Being an archipelago, the Philippines is surrounded by a plethora of bodies of water from north to south. Even in highly urbanized areas such as Metro Manila, bodies of water are still present. However, they are not as healthy and lively as those in less urbanized provinces—some are actually even considered to be “biologically dead.”
One of these biologically dead bodies of water is the Pasig River, a 25-kilometer river that connects Laguna de Bay and Manila Bay. Back in the times of our national hero Dr. Jose Rizal, it was said that Pasig River was clean, pristine, and alive—it was even written in some of his books! But through the decades and centuries, the river lost its life due to urbanization, neglect, and pollution.

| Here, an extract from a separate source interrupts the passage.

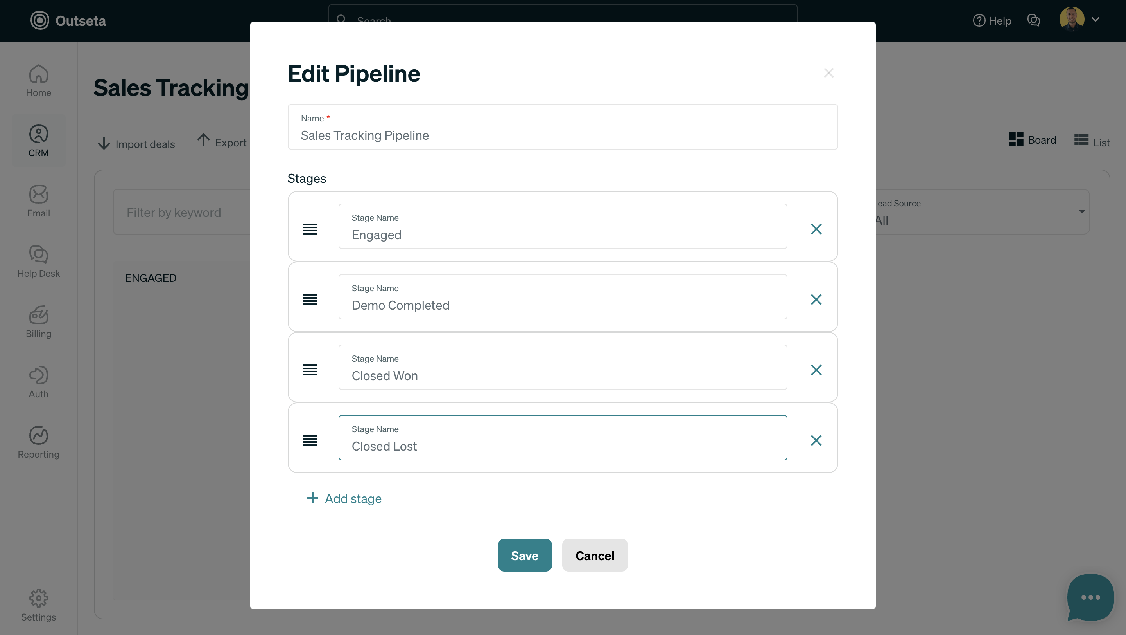Expand the user profile avatar menu

pyautogui.click(x=1079, y=19)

Good thing, the San Miguel Corporation (SMC) may just be able to revive the once-beautiful river. Through their P95.4 billion Pasig River Expressway (PAREX) project, San Miguel will have to clean and remove decades-worth of debris and dirt from Pasig River. The goal, after all, is to connect eastern and western Manila through six-lane elevated roads above the river. (Read: SLEX, Skyway, Other Expressways to Go Cashless Starting November)

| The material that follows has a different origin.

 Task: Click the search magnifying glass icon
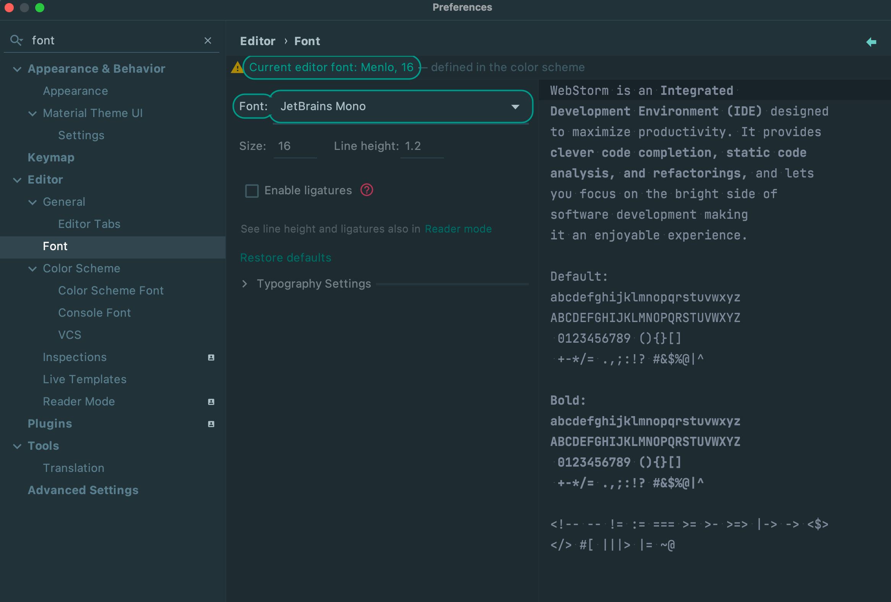tap(16, 40)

“Of all the projects we have done, this will perhaps be among the most challenging, and at the same time, the most fulfilling. Not only will we be building a much-needed direct link between eastern and western Metro Manila, but we will also be leading a historic effort to bring the Pasig River back to health,” San Miguel President and COO Ramon Ang said.
Ang added that aside from a clean and revived Pasig River, the dredging and cleaning will also be essential in addressing the issue of flooding in the metro. And this isn’t the first time San Miguel has cleaned up a river as part of their corporate social responsibility (CSR). (Read: San Miguel Addresses Flooding In Bulacan, Plants 25,000 Mangroves)
Earlier this year, San Miguel started the P1 billion worth initiative to clean the Tullahan-Tinajeros River System to support the Manila Bay clean up and address the constant flooding issues in Bulacan and other provinces in Central Luzon. By August, the conglomerate has already removed 20,000 cubic meters of garbage from the river system within just two months.